* _What you should do_
Retype exactly the lines from the one that contains "Open chart customization sliders icon" through the end of the listing, both included, but not the pictures.

* _Dataset extract_
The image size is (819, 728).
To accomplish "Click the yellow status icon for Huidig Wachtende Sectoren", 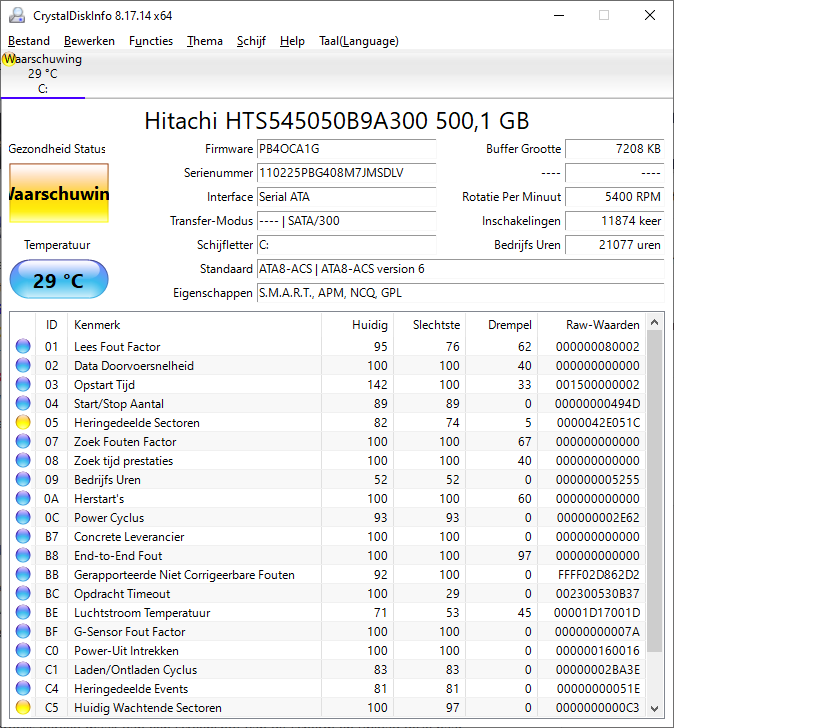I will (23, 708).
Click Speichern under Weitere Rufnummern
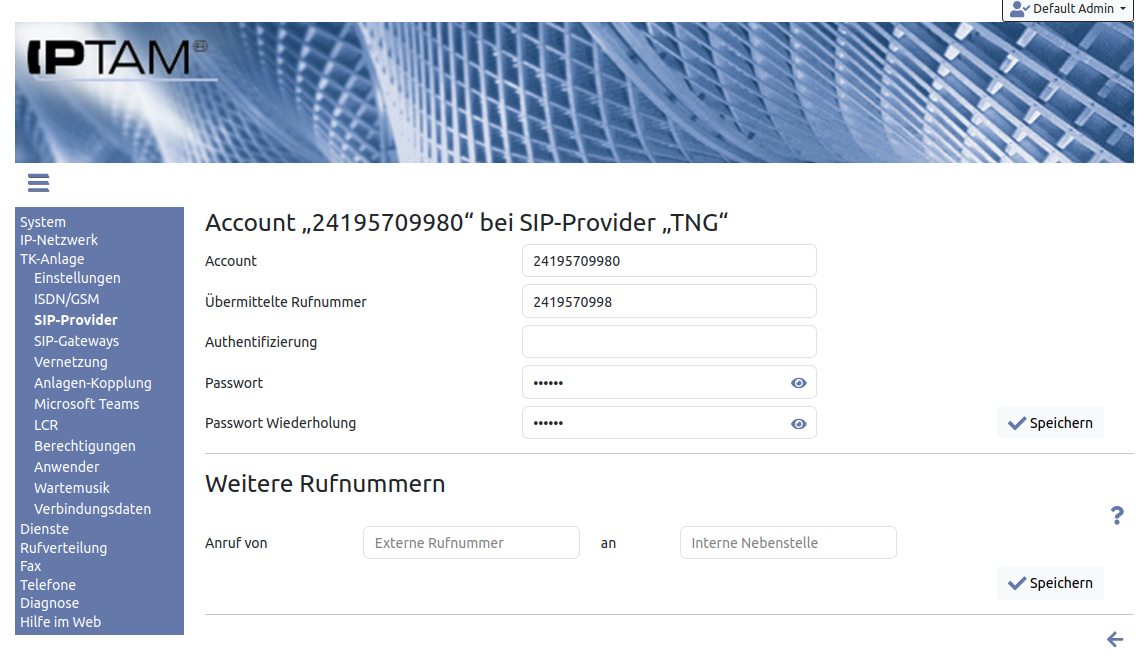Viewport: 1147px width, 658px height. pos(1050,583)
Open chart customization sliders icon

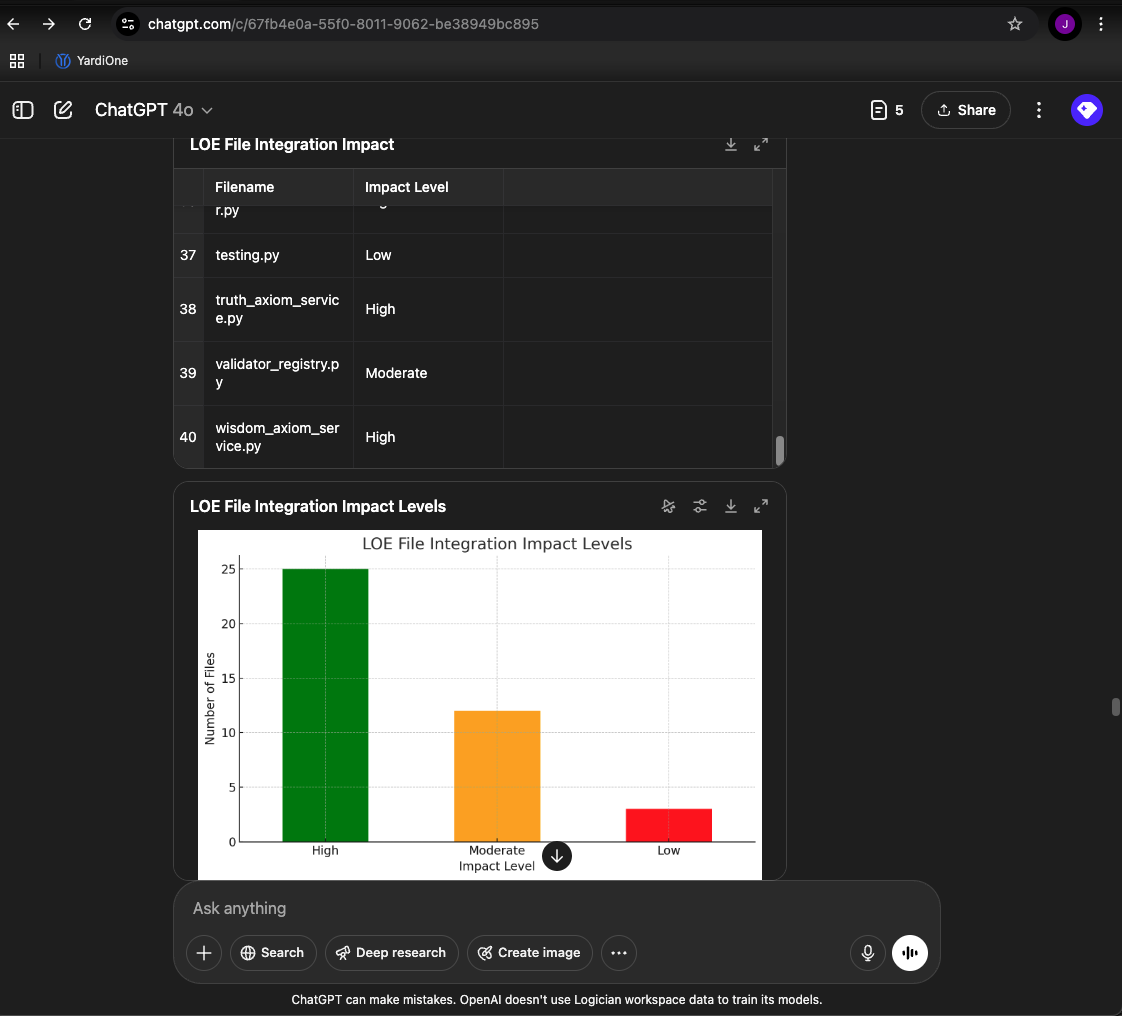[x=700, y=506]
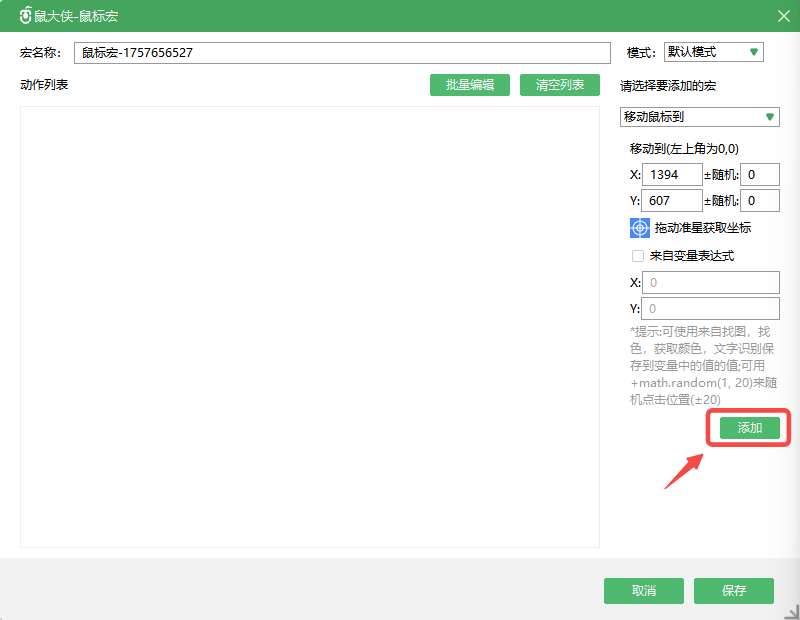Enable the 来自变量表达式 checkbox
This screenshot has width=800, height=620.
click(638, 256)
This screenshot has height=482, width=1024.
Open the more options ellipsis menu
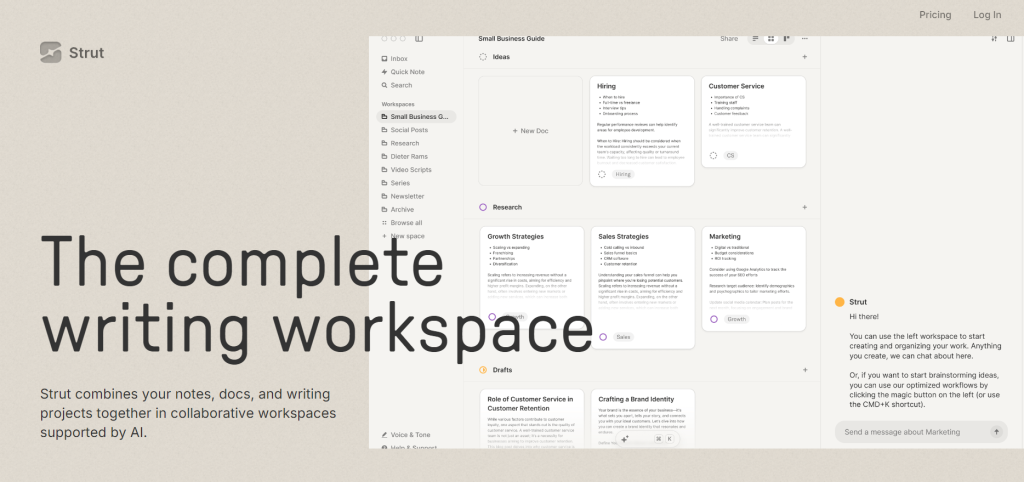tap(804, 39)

* _Response to the task_
Open chart customization sliders icon

[x=700, y=506]
Enable the 来自变量表达式 checkbox
This screenshot has width=800, height=620.
click(638, 256)
This screenshot has height=482, width=1024.
Open the more options ellipsis menu
tap(804, 39)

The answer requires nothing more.